Looking Tragedy in the Eyes

At the Convention last week, the magnificent array of speakers did their job of giving us some strong and pithy arguments against the encroachments on our shared civil liberties. Memorable rhetoric is important, because the shifting of public opinion is not shifted by one speech by Philip Pullman, (however lyrical) but by a hundred thousand discussions in homes and offices, and more than a few more opinion columns and TV shows in the coming years. The memorable, confident arguments will be remembered and repeated, and they will persuade.
However, while there was much pride expressed in taking the side of the underdog, its seems that when it comes to admitting the full implications of our values, we do not always sound so confident. One issue I did not hear raised was how to address the possibility that specific crimes may be committed, when some of the state’s major incursions into our liberty are rolled back. It is crucial that those of us who push for a tempering of databases and surveillance own these possibilities and embrace them.
Its a difficult argument to broach, because almost all of the debate centres around the idea that all the government’s new legal and security measures are actually ineffective: we argue that ID cards wouldn’t have stopped 7/7, say; or that Torture and rendition leads to useless intelligence.
Unfortunately, although the warnings raised by the authoritarians are usually phantoms, sometimes they are based on a kind of truth. A stop-and-search policy that alienates black and Asian youths might also reduce crime; a comprehensive DNA database might actually speed up the detection of a murder. Keep the entire Muslim population under 24 hour surveillance, and sooner or later you will stumble accross a disgruntled Islamist militant, ready for marytrdom.
So when I say that the civil liberties lobby must “own” these possiblities, I mean that we should admit that a more liberal approach in some areas might mean that yes, there will be another Mohammed Siddique Khan, another 7/7; that, yes, there will be another Ian Huntley, and another hollyandjessica. Only when these horrible possibilities are admitted, can we truly begin to explain that the “mythical state of absolute security” (as Dominic Grieve put it) is unachievable as well as undesirable, and so win the argument on our own terms, not those of the authoritarians and the populists.

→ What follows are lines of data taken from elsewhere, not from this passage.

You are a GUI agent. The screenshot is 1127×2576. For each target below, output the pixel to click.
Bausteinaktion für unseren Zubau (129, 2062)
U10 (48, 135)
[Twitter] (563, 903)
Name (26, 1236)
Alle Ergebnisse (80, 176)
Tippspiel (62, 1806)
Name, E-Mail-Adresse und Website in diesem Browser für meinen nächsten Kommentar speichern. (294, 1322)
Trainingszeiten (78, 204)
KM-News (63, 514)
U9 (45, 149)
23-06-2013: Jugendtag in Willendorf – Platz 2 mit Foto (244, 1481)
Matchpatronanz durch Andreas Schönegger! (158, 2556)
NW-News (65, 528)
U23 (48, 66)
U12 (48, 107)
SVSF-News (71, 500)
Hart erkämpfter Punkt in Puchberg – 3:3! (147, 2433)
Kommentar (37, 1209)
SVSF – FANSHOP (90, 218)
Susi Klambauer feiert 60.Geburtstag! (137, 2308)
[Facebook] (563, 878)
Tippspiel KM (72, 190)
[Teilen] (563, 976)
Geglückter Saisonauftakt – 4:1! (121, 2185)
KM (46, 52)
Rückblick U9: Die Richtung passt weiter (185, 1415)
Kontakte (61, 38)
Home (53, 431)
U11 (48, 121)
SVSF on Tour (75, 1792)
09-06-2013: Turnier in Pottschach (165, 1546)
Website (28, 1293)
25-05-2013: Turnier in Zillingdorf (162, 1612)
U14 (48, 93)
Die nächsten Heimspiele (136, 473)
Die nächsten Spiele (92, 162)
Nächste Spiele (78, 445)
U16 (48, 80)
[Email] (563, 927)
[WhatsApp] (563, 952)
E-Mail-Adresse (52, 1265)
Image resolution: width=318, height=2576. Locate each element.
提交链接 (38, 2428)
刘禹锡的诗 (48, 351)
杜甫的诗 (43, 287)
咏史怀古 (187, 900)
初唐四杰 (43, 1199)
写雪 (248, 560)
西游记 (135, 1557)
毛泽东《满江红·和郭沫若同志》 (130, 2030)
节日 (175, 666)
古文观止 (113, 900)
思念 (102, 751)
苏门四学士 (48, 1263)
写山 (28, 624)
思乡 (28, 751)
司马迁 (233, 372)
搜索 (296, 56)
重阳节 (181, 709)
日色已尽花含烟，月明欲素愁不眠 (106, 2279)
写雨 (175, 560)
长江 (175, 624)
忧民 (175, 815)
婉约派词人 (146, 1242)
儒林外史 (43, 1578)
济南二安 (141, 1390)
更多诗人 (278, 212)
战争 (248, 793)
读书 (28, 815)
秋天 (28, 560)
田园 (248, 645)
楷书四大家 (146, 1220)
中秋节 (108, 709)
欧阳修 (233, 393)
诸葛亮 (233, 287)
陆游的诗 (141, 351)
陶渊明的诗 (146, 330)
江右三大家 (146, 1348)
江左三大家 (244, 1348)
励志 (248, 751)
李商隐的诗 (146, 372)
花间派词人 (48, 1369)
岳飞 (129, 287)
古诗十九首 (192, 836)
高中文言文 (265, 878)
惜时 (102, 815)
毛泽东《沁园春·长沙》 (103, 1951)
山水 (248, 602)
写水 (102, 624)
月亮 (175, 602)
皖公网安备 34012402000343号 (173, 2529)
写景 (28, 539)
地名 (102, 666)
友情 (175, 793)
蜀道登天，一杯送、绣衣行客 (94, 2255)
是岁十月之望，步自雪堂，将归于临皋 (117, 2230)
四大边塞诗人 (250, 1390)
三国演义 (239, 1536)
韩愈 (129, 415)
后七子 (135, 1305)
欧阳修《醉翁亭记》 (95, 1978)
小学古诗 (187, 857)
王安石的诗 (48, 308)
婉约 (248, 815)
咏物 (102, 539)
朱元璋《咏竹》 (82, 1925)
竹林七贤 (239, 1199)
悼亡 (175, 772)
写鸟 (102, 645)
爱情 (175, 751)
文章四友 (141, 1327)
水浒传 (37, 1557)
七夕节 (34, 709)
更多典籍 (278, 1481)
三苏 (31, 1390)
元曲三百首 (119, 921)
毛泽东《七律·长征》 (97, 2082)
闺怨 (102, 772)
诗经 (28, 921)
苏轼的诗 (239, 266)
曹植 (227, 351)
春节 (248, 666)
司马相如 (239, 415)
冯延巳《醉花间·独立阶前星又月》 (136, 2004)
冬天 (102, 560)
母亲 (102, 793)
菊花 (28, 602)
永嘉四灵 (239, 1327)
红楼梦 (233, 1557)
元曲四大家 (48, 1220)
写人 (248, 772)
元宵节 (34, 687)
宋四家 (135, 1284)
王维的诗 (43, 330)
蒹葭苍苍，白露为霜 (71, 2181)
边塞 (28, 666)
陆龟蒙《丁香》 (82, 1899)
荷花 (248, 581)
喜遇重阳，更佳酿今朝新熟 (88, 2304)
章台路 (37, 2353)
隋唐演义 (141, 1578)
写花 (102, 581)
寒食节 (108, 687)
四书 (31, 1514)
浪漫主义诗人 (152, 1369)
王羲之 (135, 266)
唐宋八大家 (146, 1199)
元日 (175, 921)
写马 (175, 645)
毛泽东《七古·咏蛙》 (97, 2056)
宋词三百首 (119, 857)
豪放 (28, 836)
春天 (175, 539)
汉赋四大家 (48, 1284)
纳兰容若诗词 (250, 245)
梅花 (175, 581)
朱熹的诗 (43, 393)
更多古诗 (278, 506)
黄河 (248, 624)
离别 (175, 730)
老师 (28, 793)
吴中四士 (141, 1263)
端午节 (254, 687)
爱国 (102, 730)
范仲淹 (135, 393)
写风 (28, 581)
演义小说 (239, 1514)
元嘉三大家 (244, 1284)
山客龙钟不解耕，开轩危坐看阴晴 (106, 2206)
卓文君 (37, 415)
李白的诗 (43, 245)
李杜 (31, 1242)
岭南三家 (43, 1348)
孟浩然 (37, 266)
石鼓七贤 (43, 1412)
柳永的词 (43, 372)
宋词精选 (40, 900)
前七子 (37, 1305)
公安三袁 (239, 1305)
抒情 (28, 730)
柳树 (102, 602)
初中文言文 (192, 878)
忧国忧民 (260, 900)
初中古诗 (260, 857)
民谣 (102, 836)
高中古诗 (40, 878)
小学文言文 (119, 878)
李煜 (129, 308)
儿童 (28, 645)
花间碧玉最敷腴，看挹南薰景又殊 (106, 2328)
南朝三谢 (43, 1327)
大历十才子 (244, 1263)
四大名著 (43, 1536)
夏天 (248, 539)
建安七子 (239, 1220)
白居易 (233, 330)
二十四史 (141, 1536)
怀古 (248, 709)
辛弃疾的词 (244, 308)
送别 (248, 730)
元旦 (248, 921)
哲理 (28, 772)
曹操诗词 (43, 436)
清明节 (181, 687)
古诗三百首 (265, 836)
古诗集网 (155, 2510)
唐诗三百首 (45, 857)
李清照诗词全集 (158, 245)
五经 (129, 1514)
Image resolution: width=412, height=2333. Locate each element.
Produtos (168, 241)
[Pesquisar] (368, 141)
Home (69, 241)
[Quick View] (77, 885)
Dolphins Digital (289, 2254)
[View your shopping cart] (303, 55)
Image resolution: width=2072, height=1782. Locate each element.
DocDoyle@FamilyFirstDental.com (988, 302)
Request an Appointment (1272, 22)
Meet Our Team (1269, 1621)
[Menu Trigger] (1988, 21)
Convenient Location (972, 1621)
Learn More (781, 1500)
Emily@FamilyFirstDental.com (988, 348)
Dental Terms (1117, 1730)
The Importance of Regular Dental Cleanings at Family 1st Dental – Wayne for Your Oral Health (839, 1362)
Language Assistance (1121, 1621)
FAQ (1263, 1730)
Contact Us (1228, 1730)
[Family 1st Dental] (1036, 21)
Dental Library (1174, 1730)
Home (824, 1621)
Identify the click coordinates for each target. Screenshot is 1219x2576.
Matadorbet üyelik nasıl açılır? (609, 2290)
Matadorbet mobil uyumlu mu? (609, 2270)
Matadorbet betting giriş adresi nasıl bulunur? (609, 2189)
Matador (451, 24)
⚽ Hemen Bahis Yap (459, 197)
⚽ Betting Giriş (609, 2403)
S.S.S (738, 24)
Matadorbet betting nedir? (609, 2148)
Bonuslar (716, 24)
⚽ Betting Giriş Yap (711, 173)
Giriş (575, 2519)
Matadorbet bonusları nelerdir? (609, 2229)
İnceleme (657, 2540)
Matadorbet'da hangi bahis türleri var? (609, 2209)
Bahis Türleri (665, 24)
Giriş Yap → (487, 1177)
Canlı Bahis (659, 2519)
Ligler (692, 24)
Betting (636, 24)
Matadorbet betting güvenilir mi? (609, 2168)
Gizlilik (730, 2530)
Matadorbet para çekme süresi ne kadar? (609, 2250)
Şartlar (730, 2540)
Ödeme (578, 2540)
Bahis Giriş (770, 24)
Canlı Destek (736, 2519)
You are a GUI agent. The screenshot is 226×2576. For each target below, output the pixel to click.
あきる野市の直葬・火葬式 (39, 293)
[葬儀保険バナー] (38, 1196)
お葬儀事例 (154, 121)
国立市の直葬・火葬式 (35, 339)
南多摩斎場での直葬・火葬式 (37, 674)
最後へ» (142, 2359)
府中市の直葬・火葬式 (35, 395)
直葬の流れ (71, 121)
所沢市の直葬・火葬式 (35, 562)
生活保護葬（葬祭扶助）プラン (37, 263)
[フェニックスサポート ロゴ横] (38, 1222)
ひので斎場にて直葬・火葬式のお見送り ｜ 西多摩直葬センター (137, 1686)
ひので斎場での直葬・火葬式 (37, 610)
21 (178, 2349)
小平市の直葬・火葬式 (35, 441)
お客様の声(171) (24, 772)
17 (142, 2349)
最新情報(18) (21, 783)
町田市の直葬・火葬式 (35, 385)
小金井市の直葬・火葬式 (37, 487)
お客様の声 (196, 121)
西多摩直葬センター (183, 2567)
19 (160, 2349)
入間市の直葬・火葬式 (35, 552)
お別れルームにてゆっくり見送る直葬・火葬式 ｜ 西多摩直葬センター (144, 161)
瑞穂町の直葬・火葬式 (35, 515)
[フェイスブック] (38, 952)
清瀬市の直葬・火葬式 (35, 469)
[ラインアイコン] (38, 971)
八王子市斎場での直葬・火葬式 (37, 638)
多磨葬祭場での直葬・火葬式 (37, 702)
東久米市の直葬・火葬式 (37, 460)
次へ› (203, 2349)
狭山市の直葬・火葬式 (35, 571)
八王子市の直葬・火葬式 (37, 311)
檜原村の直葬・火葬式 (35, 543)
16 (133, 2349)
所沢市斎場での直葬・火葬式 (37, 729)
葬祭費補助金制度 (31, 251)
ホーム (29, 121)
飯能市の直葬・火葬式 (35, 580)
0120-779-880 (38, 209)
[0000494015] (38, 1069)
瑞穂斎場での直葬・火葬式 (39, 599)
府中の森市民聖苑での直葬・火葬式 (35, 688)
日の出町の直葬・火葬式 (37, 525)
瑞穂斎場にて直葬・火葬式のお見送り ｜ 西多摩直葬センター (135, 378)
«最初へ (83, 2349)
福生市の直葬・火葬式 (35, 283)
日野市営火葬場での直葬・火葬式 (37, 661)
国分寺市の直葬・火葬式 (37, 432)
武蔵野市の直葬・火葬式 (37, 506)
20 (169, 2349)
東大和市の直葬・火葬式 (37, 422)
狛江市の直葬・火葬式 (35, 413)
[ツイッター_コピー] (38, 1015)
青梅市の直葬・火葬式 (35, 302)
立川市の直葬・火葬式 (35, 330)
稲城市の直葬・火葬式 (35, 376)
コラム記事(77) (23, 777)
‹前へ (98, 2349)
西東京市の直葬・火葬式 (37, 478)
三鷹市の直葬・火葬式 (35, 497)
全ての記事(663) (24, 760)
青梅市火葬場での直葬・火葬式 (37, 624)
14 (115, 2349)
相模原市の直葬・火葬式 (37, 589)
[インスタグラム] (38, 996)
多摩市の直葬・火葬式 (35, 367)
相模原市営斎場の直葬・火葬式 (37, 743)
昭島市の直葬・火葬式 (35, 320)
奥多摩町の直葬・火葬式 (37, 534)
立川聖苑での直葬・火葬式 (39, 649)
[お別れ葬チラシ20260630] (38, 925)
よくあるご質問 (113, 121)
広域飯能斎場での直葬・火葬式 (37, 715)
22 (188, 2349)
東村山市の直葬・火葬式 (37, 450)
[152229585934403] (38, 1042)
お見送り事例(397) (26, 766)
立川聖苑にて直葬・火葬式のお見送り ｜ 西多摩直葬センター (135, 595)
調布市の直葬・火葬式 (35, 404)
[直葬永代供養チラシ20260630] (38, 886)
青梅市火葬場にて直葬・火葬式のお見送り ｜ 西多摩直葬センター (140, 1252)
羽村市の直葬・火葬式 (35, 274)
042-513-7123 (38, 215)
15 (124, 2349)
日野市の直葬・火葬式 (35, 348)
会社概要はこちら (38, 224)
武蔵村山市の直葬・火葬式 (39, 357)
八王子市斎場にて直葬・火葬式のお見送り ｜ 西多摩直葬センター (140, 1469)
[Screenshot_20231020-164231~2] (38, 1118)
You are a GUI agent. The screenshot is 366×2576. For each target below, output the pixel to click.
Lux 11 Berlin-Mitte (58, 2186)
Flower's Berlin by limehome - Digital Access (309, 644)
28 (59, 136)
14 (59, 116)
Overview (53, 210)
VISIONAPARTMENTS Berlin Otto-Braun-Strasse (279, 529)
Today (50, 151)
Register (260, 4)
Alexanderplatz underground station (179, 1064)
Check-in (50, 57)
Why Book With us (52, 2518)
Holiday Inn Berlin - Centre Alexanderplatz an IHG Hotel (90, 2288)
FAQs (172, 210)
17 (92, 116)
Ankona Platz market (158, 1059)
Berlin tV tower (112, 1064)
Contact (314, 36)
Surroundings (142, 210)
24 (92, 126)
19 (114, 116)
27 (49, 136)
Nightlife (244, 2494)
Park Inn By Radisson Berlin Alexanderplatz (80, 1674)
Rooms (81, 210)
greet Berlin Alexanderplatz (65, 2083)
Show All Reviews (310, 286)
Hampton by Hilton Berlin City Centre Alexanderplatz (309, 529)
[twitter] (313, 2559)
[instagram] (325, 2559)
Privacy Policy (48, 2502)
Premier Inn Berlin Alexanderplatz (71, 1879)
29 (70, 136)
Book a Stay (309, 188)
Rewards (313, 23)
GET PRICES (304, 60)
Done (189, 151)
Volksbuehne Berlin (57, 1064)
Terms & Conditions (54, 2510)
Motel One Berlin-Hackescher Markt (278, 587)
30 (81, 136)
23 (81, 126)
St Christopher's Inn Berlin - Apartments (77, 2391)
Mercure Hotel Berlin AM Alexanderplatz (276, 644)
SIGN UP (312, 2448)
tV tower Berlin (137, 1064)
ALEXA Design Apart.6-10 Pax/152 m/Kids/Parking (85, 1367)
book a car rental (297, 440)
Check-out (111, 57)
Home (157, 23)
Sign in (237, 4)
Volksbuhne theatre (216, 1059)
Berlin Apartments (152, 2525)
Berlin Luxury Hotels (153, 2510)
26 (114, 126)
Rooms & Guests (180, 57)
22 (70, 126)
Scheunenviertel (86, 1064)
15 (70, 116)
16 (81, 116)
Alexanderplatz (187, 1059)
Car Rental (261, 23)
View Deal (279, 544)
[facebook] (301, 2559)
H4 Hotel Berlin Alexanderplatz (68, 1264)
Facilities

Ultimately, we need to be prepared to defend of this political philosophy in the wake of a terrible atrocity, because that is when it will be most under threat. Just as just as Sir Ian Blair and Cressida Dick looked into the eyes of the de Menezes family (or perhaps they never did) when the inevitable outcome of their shoot-to-kill policy was realised at Stockwell, at some point we may have to look into the eyes of other widows, orphans or traumatised parents. We will have to make an abstract political argument in the face of a very practical and real tradgey. This will not be as easy as standing in a room full of supporters and affirming “freedom”.
I’ve been highly equivocal above. “Specific crimes may be committed”, I said. They are by no means certain, and can be avoided. Our arguments for civil liberties become more effective if we can also provide alternative suggestions for improving security. Two of the breakout sessions I attended at the convention, The Left and Liberty and the left, and Xenophobia both made attempts at this, putting forward policies that nip crimminal behaviour in the bud, before it becomes something that only draconian laws can combat.
The question is, can such policies be enacted soon enough to prevent another outrage? Unlikely, I’m afraid, which means there are some extremely difficult arguments ahead. Those who have the courage to make them will need our support.